- WHAT YOU ARE ASKED TO DO -
The answer is to be the lines of the material from its start through the line containing "Task: Click the chat messages icon in header", each copied exactly; no pictures.

- RECORD SET -
..........

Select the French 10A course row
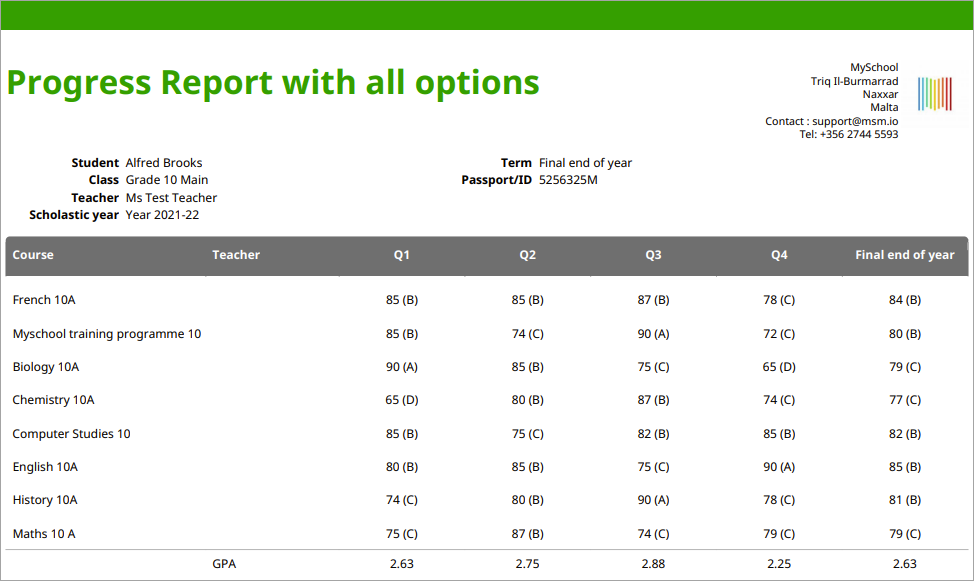Image resolution: width=974 pixels, height=581 pixels. click(x=487, y=300)

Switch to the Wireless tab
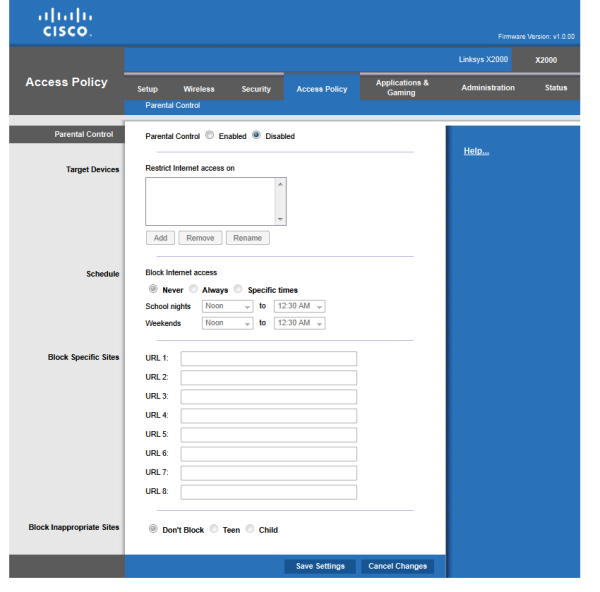tap(199, 89)
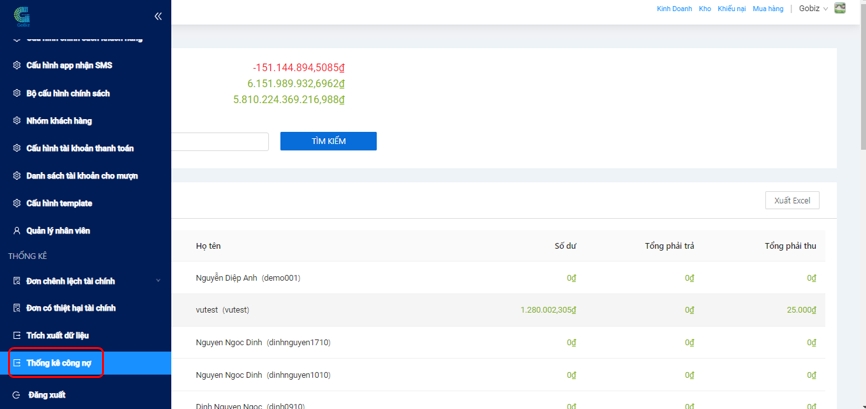Viewport: 866px width, 409px height.
Task: Click gear icon beside Bộ cấu hình chính sách
Action: pos(16,93)
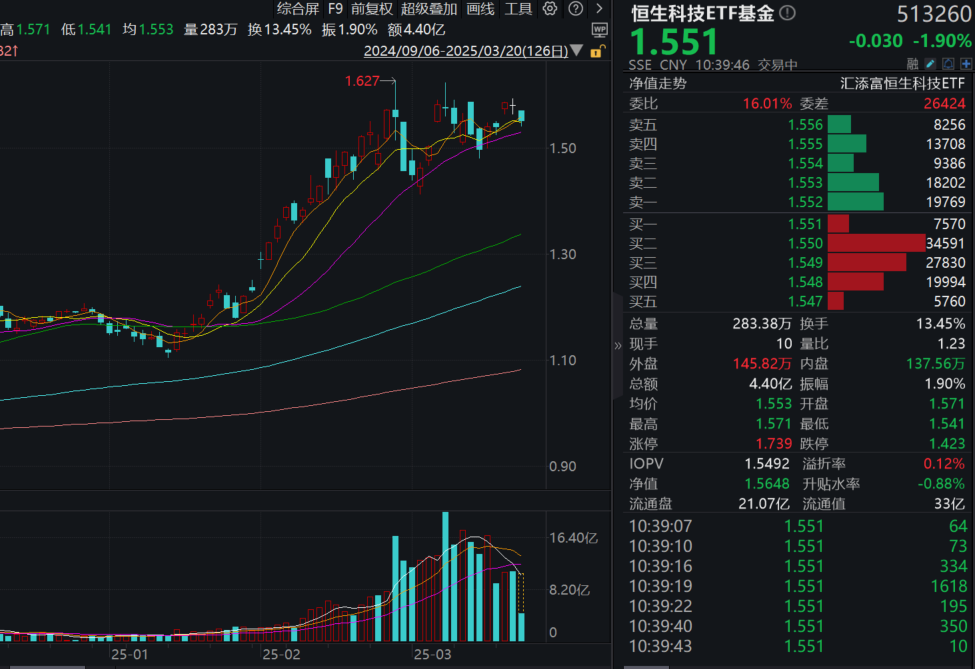Open the date range dropdown arrow

click(576, 50)
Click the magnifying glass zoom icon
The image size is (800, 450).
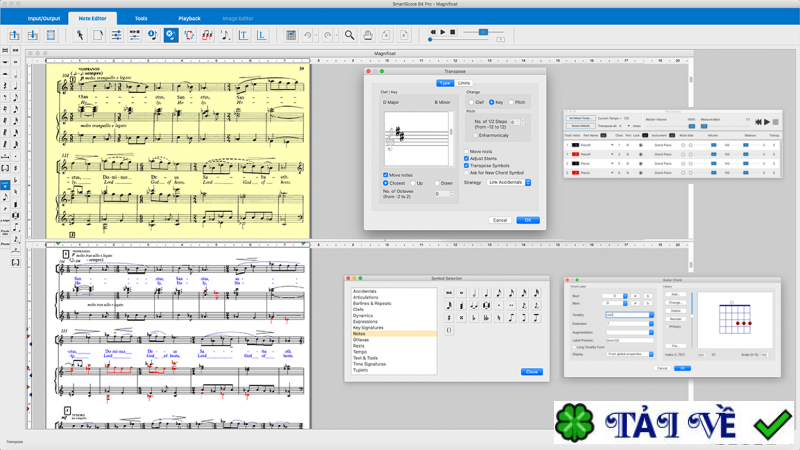[349, 35]
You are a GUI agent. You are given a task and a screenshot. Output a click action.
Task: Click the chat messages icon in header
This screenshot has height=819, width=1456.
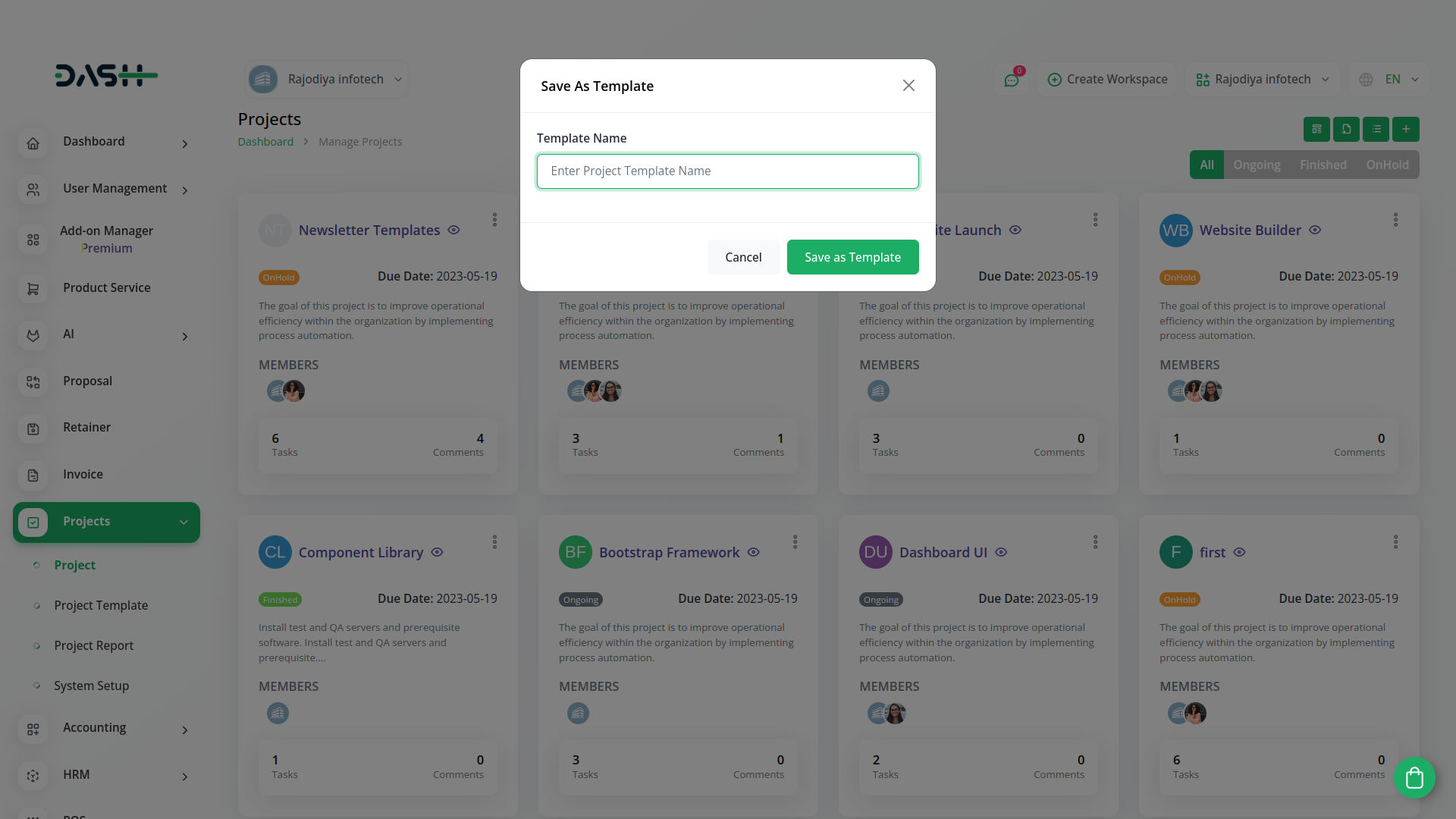(1012, 80)
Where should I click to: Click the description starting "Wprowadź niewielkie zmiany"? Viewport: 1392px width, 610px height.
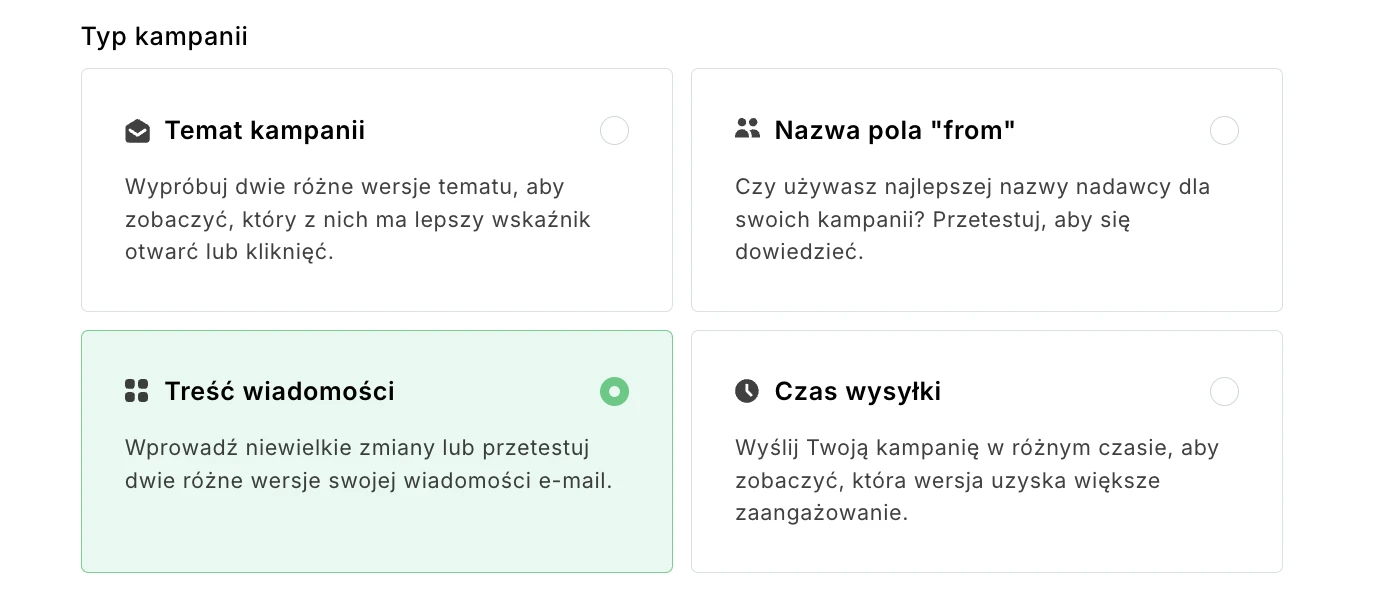[x=367, y=464]
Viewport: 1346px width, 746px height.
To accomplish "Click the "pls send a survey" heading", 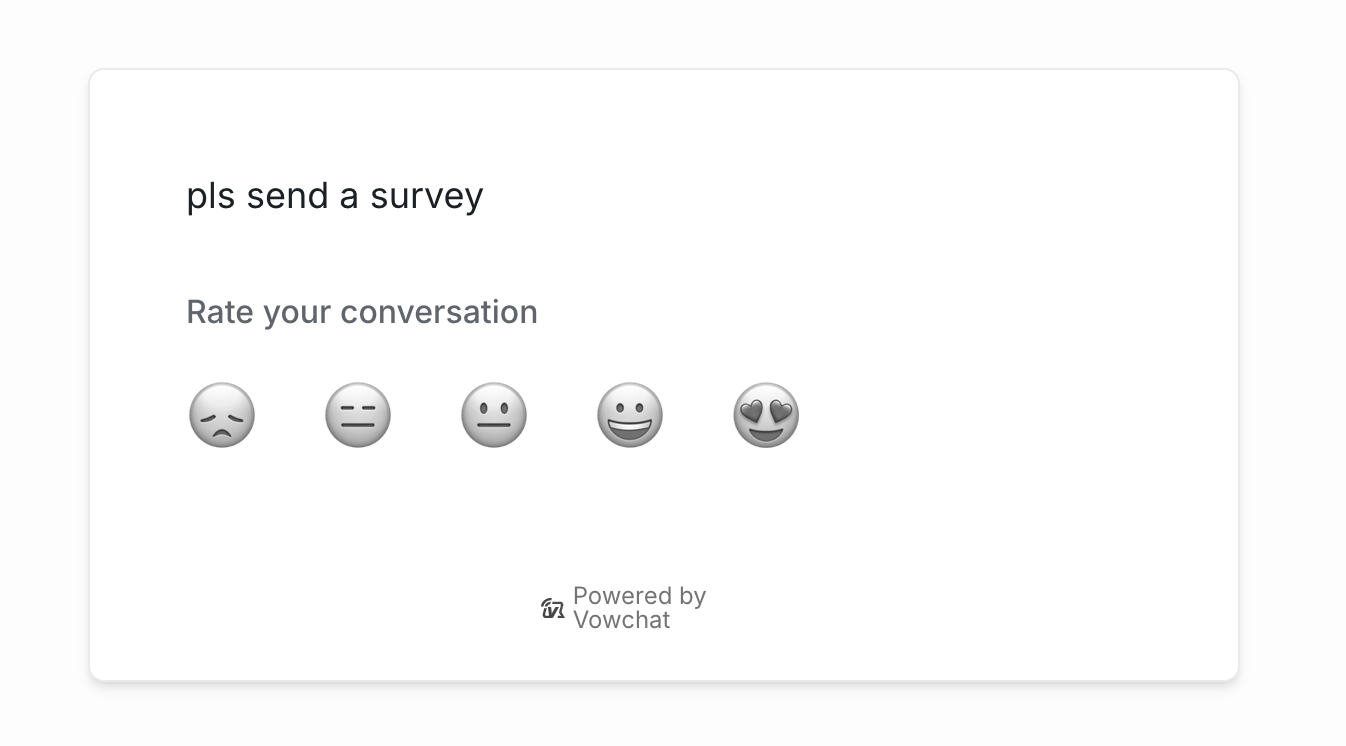I will [334, 196].
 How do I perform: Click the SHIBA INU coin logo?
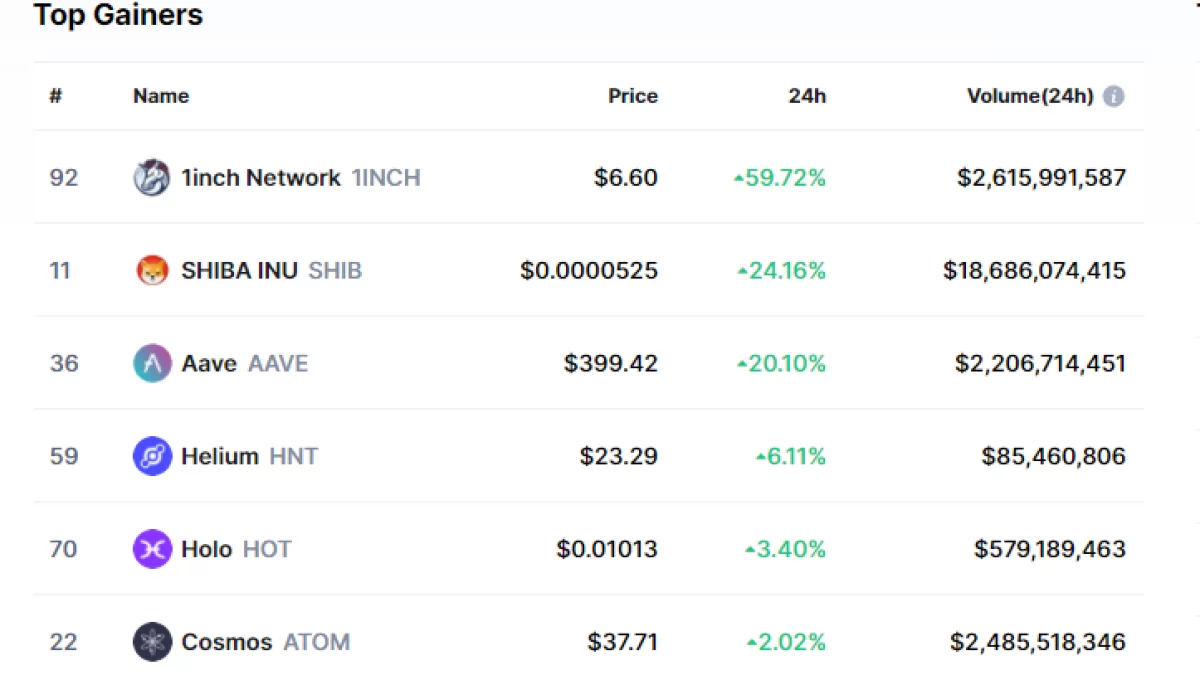pos(152,270)
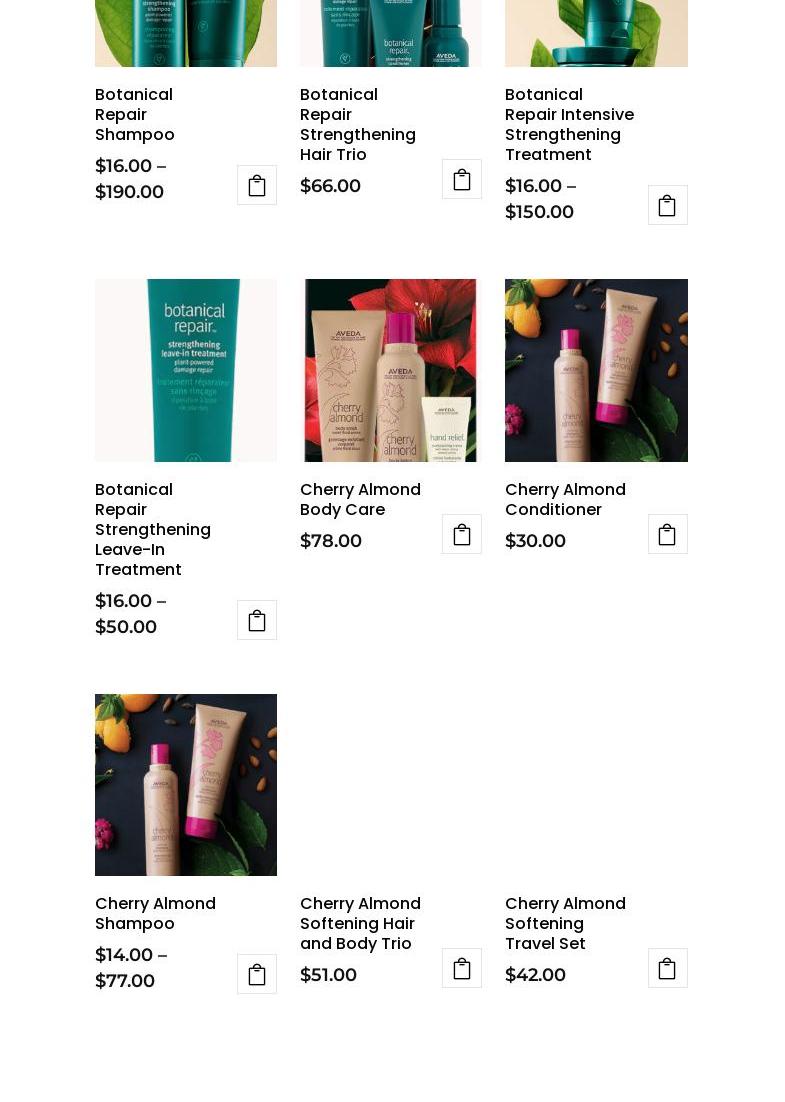
Task: Click bag icon for Cherry Almond Conditioner
Action: (x=667, y=534)
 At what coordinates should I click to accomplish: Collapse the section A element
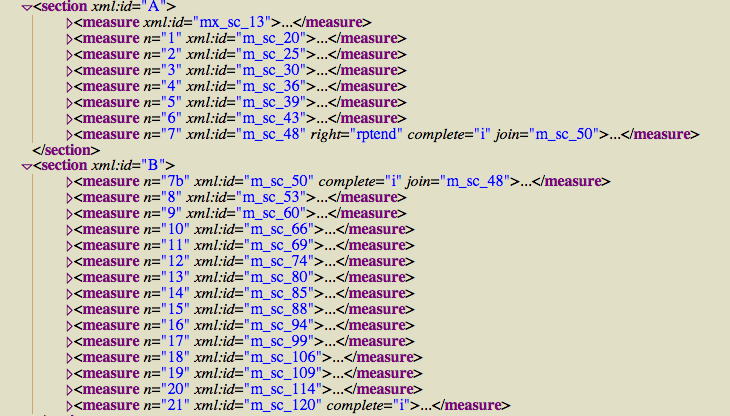[x=26, y=7]
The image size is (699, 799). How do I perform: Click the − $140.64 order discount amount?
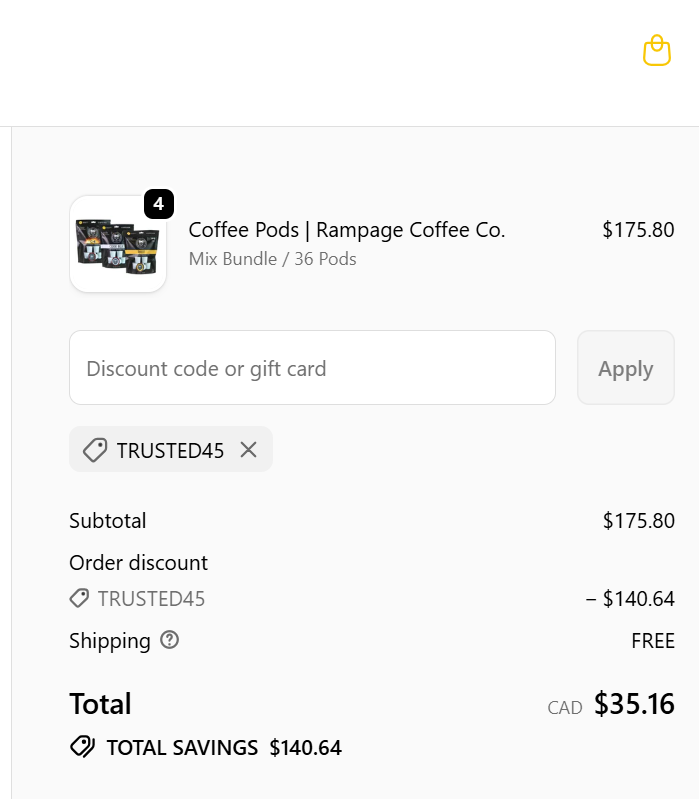tap(630, 599)
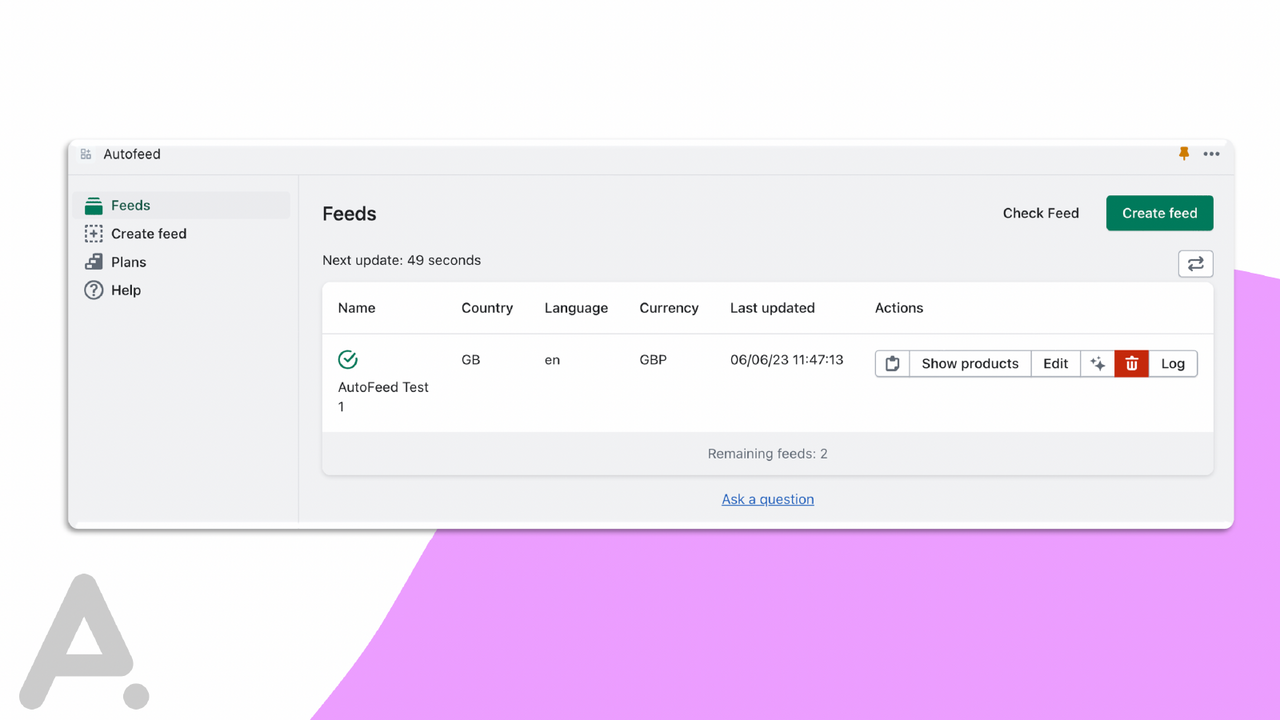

..........

- EXERCISE OUTPUT -
Select the French 10A course row
Image resolution: width=974 pixels, height=581 pixels. click(x=487, y=300)

Switch to the Wireless tab
tap(199, 89)
Viewport: 866px width, 409px height.
Task: Click gear icon beside Bộ cấu hình chính sách
Action: pos(16,93)
Open the date range dropdown arrow

click(576, 50)
Click the magnifying glass zoom icon
The image size is (800, 450).
[349, 35]
You are a GUI agent. You are given a task and a screenshot. Output a click action.
Task: Click the chat messages icon in header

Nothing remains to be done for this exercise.